Stored items:
↓↓↓
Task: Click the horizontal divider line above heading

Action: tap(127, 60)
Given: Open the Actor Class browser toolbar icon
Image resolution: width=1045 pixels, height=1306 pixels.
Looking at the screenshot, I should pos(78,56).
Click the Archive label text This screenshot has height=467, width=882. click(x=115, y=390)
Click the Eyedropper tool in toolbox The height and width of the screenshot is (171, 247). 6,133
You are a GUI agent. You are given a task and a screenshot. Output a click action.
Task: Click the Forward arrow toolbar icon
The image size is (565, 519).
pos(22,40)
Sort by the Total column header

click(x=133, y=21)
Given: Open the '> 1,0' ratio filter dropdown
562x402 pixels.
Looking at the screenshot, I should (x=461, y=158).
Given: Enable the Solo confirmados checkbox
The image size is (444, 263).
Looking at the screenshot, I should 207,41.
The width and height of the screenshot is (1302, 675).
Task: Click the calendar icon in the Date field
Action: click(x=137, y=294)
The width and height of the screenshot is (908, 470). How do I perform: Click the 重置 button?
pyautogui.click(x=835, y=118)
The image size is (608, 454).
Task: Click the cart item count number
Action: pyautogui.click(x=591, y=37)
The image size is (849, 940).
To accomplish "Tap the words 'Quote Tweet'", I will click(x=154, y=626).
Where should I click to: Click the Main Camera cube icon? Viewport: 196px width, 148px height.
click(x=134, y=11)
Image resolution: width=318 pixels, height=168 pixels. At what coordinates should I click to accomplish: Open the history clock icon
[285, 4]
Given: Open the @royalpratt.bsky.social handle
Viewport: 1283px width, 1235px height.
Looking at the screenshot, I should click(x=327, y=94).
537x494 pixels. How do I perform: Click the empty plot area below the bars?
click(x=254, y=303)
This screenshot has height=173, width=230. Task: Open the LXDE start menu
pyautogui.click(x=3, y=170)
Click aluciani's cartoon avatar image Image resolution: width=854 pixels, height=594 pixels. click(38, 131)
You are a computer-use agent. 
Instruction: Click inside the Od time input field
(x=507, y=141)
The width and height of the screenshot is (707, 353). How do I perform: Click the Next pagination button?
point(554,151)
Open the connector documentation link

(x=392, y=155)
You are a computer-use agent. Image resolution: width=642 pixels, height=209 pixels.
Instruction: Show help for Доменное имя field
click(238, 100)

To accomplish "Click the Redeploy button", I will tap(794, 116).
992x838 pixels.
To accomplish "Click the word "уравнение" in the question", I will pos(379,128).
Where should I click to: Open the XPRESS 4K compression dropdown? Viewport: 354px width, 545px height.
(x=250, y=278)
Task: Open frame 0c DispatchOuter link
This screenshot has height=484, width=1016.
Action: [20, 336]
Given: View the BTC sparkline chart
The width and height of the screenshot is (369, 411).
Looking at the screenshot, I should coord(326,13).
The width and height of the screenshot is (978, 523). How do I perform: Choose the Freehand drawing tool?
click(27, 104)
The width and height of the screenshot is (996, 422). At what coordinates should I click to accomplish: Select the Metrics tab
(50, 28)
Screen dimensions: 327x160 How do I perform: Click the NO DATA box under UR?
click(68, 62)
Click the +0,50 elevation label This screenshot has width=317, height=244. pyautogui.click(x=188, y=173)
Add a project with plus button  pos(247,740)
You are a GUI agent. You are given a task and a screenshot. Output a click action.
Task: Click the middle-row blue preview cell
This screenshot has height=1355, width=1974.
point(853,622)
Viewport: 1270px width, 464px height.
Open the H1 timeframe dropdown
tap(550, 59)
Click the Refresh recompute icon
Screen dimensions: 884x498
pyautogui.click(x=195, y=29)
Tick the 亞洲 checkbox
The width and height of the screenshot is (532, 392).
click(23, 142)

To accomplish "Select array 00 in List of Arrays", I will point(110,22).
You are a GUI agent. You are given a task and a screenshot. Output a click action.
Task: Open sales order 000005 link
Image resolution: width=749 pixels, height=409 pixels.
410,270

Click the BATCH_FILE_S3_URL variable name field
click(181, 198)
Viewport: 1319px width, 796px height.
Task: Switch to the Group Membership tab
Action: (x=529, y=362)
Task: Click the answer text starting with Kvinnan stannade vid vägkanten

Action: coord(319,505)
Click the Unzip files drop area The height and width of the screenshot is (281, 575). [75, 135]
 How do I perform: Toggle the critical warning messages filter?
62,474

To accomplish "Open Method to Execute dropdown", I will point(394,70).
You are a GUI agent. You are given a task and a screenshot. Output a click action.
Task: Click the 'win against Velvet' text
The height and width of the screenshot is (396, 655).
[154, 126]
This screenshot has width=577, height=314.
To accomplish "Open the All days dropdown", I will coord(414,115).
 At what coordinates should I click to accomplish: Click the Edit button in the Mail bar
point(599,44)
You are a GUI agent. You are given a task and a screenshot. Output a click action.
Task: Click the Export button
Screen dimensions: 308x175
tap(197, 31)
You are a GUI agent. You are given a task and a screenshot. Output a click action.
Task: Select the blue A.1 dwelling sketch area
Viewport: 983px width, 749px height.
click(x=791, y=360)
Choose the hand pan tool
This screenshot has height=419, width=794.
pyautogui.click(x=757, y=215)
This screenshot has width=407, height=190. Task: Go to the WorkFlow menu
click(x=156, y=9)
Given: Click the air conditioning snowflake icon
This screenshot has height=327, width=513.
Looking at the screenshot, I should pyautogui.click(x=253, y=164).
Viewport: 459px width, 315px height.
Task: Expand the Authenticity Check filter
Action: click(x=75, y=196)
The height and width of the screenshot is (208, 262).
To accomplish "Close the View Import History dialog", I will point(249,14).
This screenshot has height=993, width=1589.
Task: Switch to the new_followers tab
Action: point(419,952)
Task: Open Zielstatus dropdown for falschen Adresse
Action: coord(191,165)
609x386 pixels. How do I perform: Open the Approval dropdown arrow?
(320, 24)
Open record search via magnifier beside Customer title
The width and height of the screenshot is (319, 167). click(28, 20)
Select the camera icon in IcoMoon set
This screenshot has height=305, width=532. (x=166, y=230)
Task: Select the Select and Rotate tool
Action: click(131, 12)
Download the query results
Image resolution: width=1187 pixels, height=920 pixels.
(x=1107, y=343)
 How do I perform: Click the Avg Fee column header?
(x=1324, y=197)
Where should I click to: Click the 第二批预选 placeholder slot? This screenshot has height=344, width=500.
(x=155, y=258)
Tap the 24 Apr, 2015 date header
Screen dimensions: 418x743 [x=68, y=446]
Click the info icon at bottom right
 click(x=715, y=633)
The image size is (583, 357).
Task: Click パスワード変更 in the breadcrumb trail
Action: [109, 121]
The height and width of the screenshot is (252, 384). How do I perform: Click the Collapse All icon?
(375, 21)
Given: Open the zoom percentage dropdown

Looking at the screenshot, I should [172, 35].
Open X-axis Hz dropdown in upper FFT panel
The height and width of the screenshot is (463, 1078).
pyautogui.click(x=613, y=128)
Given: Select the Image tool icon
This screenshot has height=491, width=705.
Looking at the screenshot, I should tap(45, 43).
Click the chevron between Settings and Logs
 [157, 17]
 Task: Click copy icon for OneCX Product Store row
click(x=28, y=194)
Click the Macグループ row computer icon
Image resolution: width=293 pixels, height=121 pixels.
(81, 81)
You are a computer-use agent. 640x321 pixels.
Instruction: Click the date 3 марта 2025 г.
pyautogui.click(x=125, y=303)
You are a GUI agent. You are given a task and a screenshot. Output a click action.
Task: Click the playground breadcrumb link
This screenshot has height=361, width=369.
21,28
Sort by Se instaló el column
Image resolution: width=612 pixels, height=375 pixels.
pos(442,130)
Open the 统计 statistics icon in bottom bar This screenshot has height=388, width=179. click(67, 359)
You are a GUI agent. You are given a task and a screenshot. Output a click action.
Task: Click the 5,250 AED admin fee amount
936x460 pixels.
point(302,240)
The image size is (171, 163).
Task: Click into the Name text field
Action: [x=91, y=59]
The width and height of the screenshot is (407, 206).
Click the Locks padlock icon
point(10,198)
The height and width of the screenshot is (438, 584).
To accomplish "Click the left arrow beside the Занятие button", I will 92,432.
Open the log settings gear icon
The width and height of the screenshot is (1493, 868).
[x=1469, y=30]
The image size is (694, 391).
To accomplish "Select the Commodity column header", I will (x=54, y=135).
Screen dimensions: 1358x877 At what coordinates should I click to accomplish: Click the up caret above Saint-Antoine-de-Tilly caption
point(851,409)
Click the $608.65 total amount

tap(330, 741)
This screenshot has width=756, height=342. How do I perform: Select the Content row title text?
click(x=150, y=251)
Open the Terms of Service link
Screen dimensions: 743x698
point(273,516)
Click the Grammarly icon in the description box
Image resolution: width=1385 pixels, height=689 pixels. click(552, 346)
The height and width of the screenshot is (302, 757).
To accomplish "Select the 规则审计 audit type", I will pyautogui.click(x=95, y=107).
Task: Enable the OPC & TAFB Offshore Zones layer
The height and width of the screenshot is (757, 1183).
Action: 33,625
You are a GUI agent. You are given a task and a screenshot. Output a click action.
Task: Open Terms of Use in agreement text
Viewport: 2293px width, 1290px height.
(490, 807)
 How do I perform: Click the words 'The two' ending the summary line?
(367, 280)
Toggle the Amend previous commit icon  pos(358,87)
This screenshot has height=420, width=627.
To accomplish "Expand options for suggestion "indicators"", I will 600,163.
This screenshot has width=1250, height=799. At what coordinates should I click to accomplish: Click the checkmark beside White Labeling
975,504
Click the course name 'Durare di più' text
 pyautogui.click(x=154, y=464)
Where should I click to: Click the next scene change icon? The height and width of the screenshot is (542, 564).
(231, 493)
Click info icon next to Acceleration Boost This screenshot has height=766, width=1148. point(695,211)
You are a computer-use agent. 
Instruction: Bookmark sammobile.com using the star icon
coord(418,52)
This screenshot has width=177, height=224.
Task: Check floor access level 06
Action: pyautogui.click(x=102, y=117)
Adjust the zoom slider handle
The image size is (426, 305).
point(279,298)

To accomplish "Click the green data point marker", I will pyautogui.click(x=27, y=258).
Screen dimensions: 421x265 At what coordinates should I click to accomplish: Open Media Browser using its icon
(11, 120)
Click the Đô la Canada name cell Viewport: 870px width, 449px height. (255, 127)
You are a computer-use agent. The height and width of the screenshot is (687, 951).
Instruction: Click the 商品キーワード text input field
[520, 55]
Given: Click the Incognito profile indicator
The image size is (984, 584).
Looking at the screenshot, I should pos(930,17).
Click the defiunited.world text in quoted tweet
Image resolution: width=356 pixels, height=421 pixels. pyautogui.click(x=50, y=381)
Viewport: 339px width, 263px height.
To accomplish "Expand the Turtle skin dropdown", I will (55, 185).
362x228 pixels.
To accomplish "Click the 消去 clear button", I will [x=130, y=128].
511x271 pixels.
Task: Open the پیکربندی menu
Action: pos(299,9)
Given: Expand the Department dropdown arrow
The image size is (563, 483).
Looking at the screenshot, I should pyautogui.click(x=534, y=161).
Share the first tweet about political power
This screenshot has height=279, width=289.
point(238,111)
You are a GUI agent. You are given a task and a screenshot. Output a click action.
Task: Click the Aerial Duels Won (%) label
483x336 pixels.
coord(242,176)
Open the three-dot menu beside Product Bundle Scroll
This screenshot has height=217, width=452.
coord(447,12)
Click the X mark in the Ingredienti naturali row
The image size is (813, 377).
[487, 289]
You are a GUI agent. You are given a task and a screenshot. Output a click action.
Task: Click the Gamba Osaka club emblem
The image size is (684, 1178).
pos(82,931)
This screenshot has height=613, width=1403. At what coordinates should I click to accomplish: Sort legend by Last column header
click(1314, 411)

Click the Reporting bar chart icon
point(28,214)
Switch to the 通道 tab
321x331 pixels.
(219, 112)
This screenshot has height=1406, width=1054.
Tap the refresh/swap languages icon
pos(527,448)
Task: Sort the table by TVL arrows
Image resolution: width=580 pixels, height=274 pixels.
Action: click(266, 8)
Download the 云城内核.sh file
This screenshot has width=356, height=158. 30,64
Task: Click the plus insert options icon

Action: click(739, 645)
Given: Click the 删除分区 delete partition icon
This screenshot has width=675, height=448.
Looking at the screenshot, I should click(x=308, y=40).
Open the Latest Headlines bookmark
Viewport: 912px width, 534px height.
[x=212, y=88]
↑↑↑
» Work to be completed
Take the entries above and return only the lines from the one with "Instruction: Bookmark sammobile.com" to the one with "Given: Expand the Department dropdown arrow", both included, unchanged.

» Solution
Instruction: Bookmark sammobile.com using the star icon
coord(418,52)
This screenshot has width=177, height=224.
Task: Check floor access level 06
Action: pyautogui.click(x=102, y=117)
Adjust the zoom slider handle
The image size is (426, 305).
point(279,298)

To accomplish "Click the green data point marker", I will pyautogui.click(x=27, y=258).
Screen dimensions: 421x265 At what coordinates should I click to accomplish: Open Media Browser using its icon
(11, 120)
Click the Đô la Canada name cell Viewport: 870px width, 449px height. (255, 127)
You are a computer-use agent. The height and width of the screenshot is (687, 951).
Instruction: Click the 商品キーワード text input field
[520, 55]
Given: Click the Incognito profile indicator
The image size is (984, 584).
Looking at the screenshot, I should pos(930,17).
Click the defiunited.world text in quoted tweet
Image resolution: width=356 pixels, height=421 pixels. pyautogui.click(x=50, y=381)
Viewport: 339px width, 263px height.
To accomplish "Expand the Turtle skin dropdown", I will (55, 185).
362x228 pixels.
To accomplish "Click the 消去 clear button", I will [x=130, y=128].
511x271 pixels.
Task: Open the پیکربندی menu
Action: pos(299,9)
Given: Expand the Department dropdown arrow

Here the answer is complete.